最近、映画「007トゥモロー・ネバー・ダイ」をたまたま見る機会がありました。以前にも見たことはあったのですが、ちょうど現在の中国をめぐる国際情勢と重ね合わさって、大いに考えさせられました。

007シリーズ第18作のこの映画は、ちょうど香港が中国に返還された1997年の公開作品です(日本公開は1998年)。
その内容は、カネ儲けのためには手段を選ばない悪辣なメディア王が南シナ海の中国近海で英国海軍艦と中国ミグ戦闘機を撃墜して、両国間の戦争に発展させようと暗躍、それに対し英国MI6の諜報部員・われらがジェイムズ・ボンドが中国の美女スパイと協力して戦争を阻止し、悪辣なメディア王をやっつけるというものです。中国が敵役ではなく協力者として描かれているところがミソで、香港返還前後の当時の英中蜜月ムードを色濃く反映していた内容となっています。

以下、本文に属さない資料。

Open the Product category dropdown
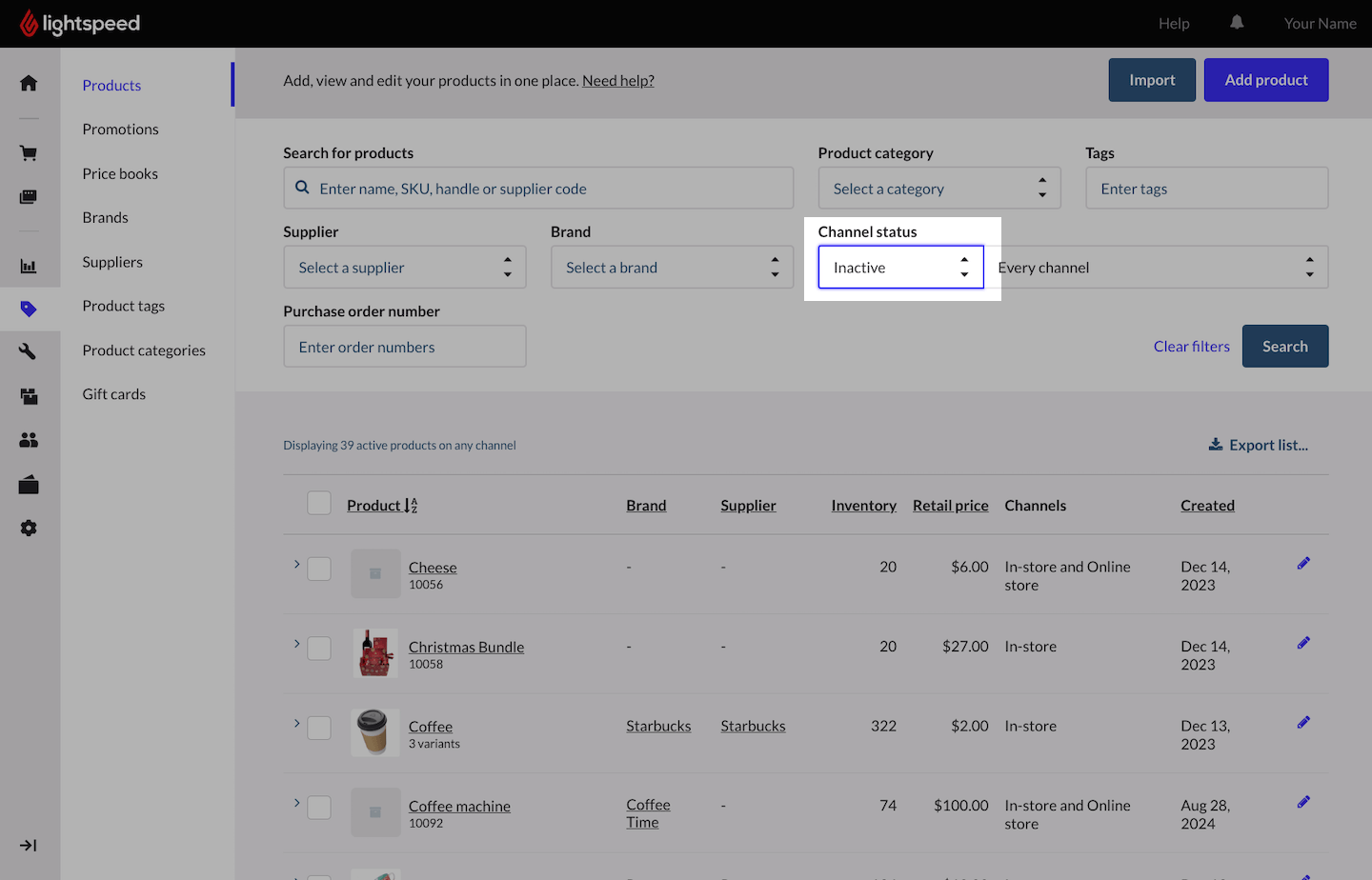tap(938, 189)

香港返還をめぐっては1980年代初頭から英中間で交渉が始まっていました。香港は、①アヘン戦争後の南京条約(1842年調印)によって英国に割譲され永久植民地となった香港島②アロー号事件の後の北京条約(1860年調印)によって永久植民地となった九龍半島南部③1898年~99年間の租借地となった新界――の3つの地区がありますが、英国は当初、租借地である新界地区だけを返還するつもりでした。しかし中国は香港島や九龍半島南部なども返還することを強く要求し、結局、中国の要求を受け入れて永久植民地もすべて返還することで合意し、1984年に英中共同声明が発表されました。この際に中国は「香港で今後50年は一国二制度を守る」と表明したのです。
香港返還が決まったことで、香港住民の一部が英国やカナダ、オーストラリアなどに移住する動きが出ましたが、英国と中国は良好な関係が続きました。1997年6月30日に開かれた返還式典には英国からチャールズ皇太子とブレア首相、中国からは江沢民国家主席らが出席し、香港はお祭りムードに沸いていました。こうした当時の空気が映画にも投影されていたと言えるでしょう。

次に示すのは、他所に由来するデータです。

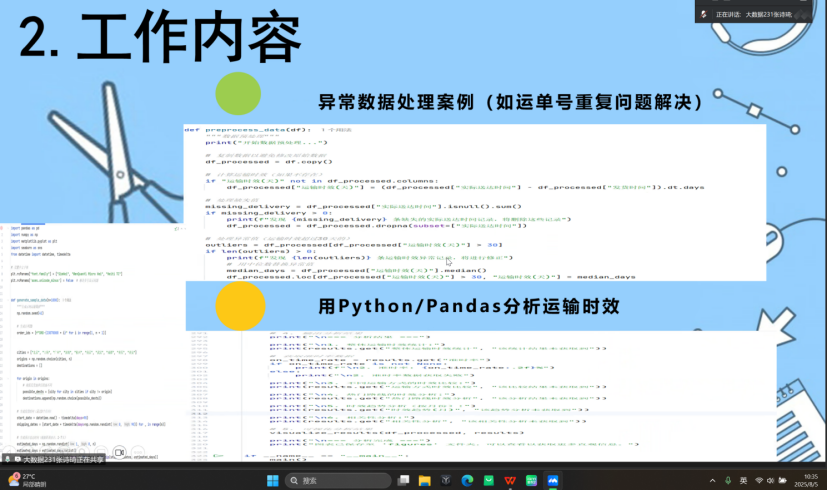This screenshot has height=490, width=828.
Task: Open the clock showing 10:35 calendar flyout
Action: (x=808, y=480)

1990年代は英国だけでなく、米国や欧州各国も積極的に中国に接近していきました。香港返還から3カ月後の1997年10月に中国の江沢民国家主席が訪米して「戦略的建設的パ-トナーシップ」と米中協調をうたい上げ、翌1998年にはクリントン米大統領が訪中して9日間にわたって中国各地を歴訪し大歓迎を受けました。この時、クリントン大統領は日本には立ち寄らなかったことから、日米貿易摩擦を表す「ジャパン・バッシング(Japan bashing、日本たたき)をもじって「ジャパン・パッシング(Japan passing、日本素通り)」と揶揄されたほどでした。

その頃、私は香港や米国に取材に出かけ、中国の急速な台頭と日本の存在感の低下を実感したのをよく覚えています。こうした英米などと中国との蜜月が中国の経済成長を助け、日本も含めて世界経済は中国に依存する経済構造となっていきました。それがひいては現在の中国の大国主義、強国路線を生んだと言っても過言ではありません。コロナ禍はその弊害を浮き彫りにしたと言ってもいいでしょう。

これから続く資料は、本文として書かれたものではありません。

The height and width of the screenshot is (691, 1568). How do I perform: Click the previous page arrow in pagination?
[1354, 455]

新型コロナウイルスの発生源や情報隠蔽などをめぐっても、中国は国際的な批判を受けています。しかし中国はこれらの批判を強く否定し、国際社会に対してますます強硬姿勢を強めています。香港返還に当たって中国が約束した「50年間は一国二制度を守る」という国際公約も、今回の香港国家安全法制定によって事実上破られました。
こうした現在の中国と香港をめぐる国際情勢を映画の題材にしたら、ジェイムズ・ボインドはどんな活躍を見せてくれるでしょうか。

ところで話は変わりますが、「トゥモロー・ネバー・ダイ」でジェイムズ・ボンドを演じたピアーズ・ブロスナンは、かつて「探偵レミントン・スティール」というテレビドラマで主役を務めていました。この番組は1980年代~1990年頃に日本でも吹き替えで放送されていましたが、相棒の女性探偵役の声の出演が岡江久美子さんでした。ピアーズ・ブロスナン演ずるレミントン・スティールと女性探偵との掛け合いがなんとも軽妙で、岡江さんの声がぴったりだったのを思い出します。
改めて岡江さんのご冥福をお祈りします。